[WHAT YOU SHOULD DO]:
Scan the listing for the word "target", and copy out each line where it is found.

[EXERCISE DATA]:
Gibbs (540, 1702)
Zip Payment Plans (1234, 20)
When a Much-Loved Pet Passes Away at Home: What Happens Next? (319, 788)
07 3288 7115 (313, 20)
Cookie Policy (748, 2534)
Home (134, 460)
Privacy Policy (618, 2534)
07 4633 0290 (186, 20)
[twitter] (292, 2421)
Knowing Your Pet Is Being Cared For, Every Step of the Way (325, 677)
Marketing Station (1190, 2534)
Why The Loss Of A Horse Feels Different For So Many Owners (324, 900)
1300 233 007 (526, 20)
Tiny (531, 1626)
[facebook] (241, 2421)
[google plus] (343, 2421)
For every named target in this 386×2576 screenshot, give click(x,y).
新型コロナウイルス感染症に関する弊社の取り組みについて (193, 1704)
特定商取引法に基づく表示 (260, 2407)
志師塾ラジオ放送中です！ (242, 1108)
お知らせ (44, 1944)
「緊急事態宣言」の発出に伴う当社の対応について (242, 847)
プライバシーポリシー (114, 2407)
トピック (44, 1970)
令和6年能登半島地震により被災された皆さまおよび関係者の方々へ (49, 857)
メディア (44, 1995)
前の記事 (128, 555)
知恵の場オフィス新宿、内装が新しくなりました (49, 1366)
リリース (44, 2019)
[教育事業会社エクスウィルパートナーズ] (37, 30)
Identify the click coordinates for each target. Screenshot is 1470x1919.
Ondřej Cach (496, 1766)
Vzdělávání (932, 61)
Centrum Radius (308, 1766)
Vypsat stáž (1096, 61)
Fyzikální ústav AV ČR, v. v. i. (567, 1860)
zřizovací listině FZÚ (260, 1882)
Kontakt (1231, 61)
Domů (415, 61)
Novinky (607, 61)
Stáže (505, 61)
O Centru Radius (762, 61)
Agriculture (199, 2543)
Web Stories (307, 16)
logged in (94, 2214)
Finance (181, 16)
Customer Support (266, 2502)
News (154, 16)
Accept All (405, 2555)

[ANSWER TO THE EXERCISE]:
For every named target in this 386×2576 screenshot, give click(x,y).
Identify the click coordinates for each target. Screenshot is 1470x1919.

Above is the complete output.